2022/ 07/ 01 by jd in Global News

“Shop price inflation in the UK accelerated to a near 14-year high in June, powered by a sharp rise in food prices as retailers battle rising supply chain expenses and a decline in consumer spending. Shop prices were up by 3.1% in June, up from 2.8% in May.” This marked “the highest rate of inflation since September 2008” and it was largely “powered by 5.6% growth in food prices.”

 

Financial Times (June 29)

2022/ 07/ 01 by jd in Global News

Hong Kong elite are visiting Japan on posh tours to invest in Tokyo. Property brokers say the tours demonstrate “the appeal of the weak yen” and “the way in which the Tokyo market seemed immune from the recessionary worries swirling around other capitals.”

 

Forbes (June 28)

2022/ 06/ 30 by jd in Global News

“The question on everybody’s mind in the crypto world is whether we’ve reached the market bottom. Nearly $2 trillion in crypto market value has evaporated since November…. But the fallout is far from complete.” With over “600 crypto exchanges around the world operating in a largely unregulated frontier,” there are others that are already insolvent. Many promised unreasonably high yields, which “worked fine when crypto was going nowhere but up.
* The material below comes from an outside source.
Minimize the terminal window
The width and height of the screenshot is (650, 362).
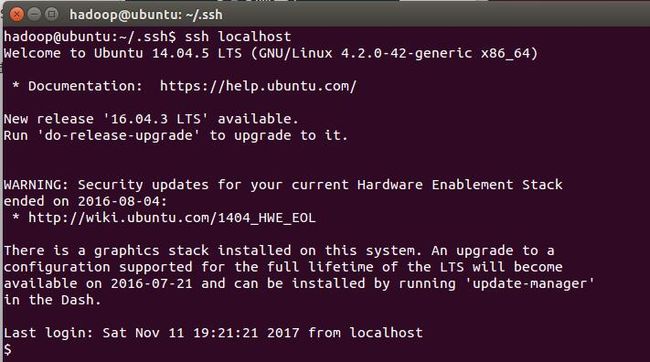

It looks disastrous now.”

 

Barron’s (June 27)

2022/ 06/ 29 by jd in Global News

“Russia’s first default on its foreign debt in more than 100 years is the latest sign that the sanctions… have consequences,” but it’s a “symbolic win.” Energy prices remain the biggest impact of sanctions. “Oil prices aren’t coming down as long as Western powers are working to wean themselves off Russian supply. Faster inflation and rising interest rates, meanwhile, are bringing the global economy to its knees.”

 

Market Watch (June 27)

2022/ 06/ 28 by jd in Global News

“Stock futures are inching higher at the start of the week as investors seemingly cling to newfound optimism that a bond rout is ending, and the Fed’s rate-hike plans will get pruned due to a global slowdown.” There are, of course, no shortage of issues like surging inflation, but Brynne Kelly suspects “the next black swan for markets could be failing power grids and electricity shortages.” These could prove “catastrophic” as we move into the “height of the summer cooling season amid rising temperatures.”

 

Wall Street Journal (June 27)

2022/ 06/ 28 by jd in Global News

“Workers throughout the economy are demanding bigger raises to compensate for soaring prices. This could push inflation higher as companies pass along higher wage costs in the price of goods and services.” Though bond markets haven’t determined “how serious the Fed is about controlling inflation… workers aren’t waiting to find out as they seek higher pay.”

 

Washington Post (June 25)

2022/ 06/ 27 by jd in Global News

“In a blistering hot June around the Northern Hemisphere, in which heat records have fallen on every continent, Japan is the latest to swelter. On Saturday, temperatures there shot above 104 degrees (40 Celsius) for the first time on record during the month, another clear sign of the sweeping effects of human-caused climate change.”

 

Reuters (June 24)

2022/ 06/ 27 by jd in Global News

“A scramble for lithium” is creating “new risks for electric-car makers. Breathtaking prices are prompting the industry to find new ways to secure the crucial battery ingredient,” often through “direct contracts with miners and refiners” with “options to buy 100% or more of a project’s planned production capacity.” Although “vertical integration is tempting when times are tough,” it can leave buyers overstretched and “dealmaking under duress makes miscalculations more likely.”

 

The Guardian (June 24)

2022/ 06/ 26 by jd in Global News

“Even for an embattled prime minister leading an unpopular party in their 12th year of rule, this was a pretty dire pair of results.” The defeats in the byelection will “cast pall over Boris Johnson’s pitch that he is an election winner.” The Tiverton and Honiton upset was especially remarkable. The seat had been a stronghold for 130 years before the 24,000-plus Conservative majority was lost in “the largest numerical majority ever overturned in a byelection,” an altogether “stunning success” for the opposition.